Text passage ::
·····

On 28/11/18 11:11 +0000, Jonathan Wakely wrote:
On 28/11/18 11:46 +0100, Richard Biener wrote:
On Wed, Nov 28, 2018 at 12:26 AM Jonathan Wakely <jwak...@redhat.com> wrote:
This resolves a longstanding issue where the lock policy for shared_ptr
reference counting depends on compilation options when the header is
included, so that different -march options can cause ABI changes. For
example, objects compiled with -march=armv7 will use atomics to
synchronize reference counts, and objects compiled with -march=armv5t
will use a mutex. That means the shared_ptr control block will have a
different layout in different objects, causing ODR violations and
undefined behaviour. This was the root cause of PR libstdc++/42734 as
well as PR libstdc++/67843.
The solution is to decide on the lock policy at build time, when
libstdc++ is configured. The configure script checks for the
availability of the necessary atomic built-ins for the target and fixes
that choice permanently. Different -march flags used to compile user
code will not cause changes to the lock policy. This results in an ABI
change for certain compilations, but only where there was already an ABI
incompatibility between the libstdc++.so library and objects built with
an incompatible -march option. In general, this means a more stable ABI
that isn't silently altered when -march flags make addition atomic ops
available.

·····

Exercise directions ::
Set down the passage of the shared_ptr lock policy message between "On 28/11/18 11:11" and "as PR libstdc++/67843.", inclusive.

Recorded data ::
·····

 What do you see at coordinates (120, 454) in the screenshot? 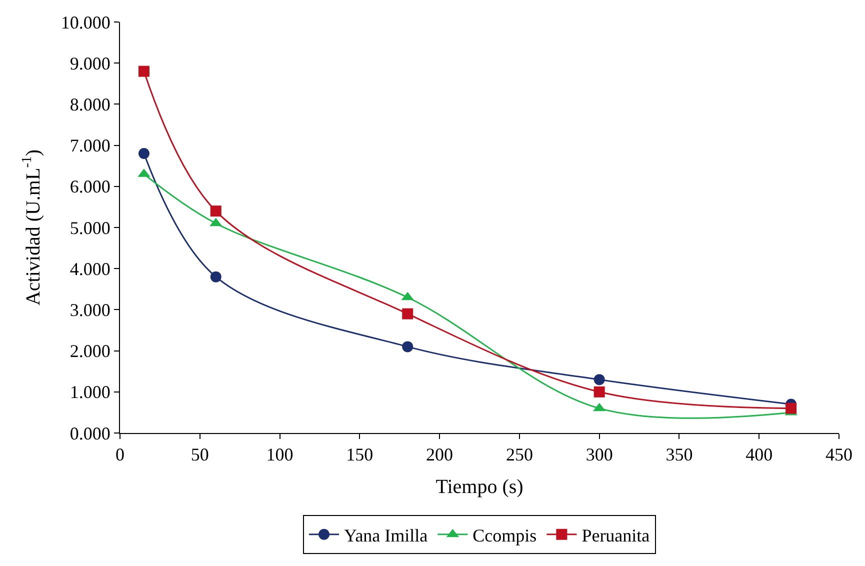
I see `x-tick-label: 0` at bounding box center [120, 454].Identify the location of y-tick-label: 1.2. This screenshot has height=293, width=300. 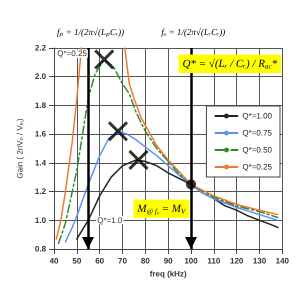
(40, 192).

·····

Exercise solution ::
On 28/11/18 11:11 +0000, Jonathan Wakely wrote:
On 28/11/18 11:46 +0100, Richard Biener wrote:
On Wed, Nov 28, 2018 at 12:26 AM Jonathan Wakely <jwak...@redhat.com> wrote:
This resolves a longstanding issue where the lock policy for shared_ptr
reference counting depends on compilation options when the header is
included, so that different -march options can cause ABI changes. For
example, objects compiled with -march=armv7 will use atomics to
synchronize reference counts, and objects compiled with -march=armv5t
will use a mutex. That means the shared_ptr control block will have a
different layout in different objects, causing ODR violations and
undefined behaviour. This was the root cause of PR libstdc++/42734 as
well as PR libstdc++/67843.